## Collected data
►
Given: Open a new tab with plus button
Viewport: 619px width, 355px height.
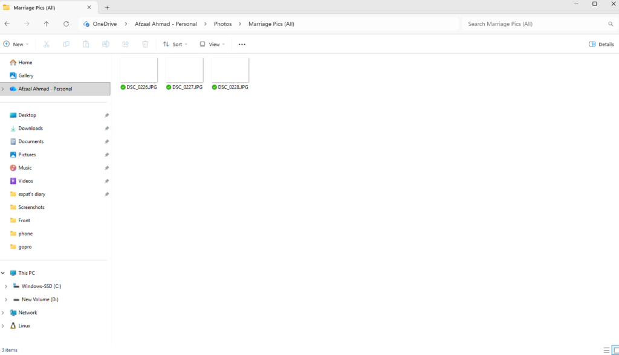Looking at the screenshot, I should click(x=107, y=7).
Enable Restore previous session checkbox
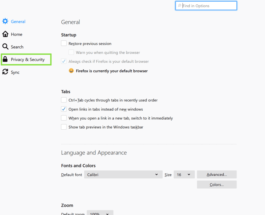 point(64,43)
◄
## Exercise details
Output exactly the lines from the one containing "Viewport: 619px width, 355px height." through the last line of the records above, both included, leaving out any pictures.

## Your response
Viewport: 619px width, 355px height.
Looking at the screenshot, I should click(x=107, y=7).
Enable Restore previous session checkbox
 point(64,43)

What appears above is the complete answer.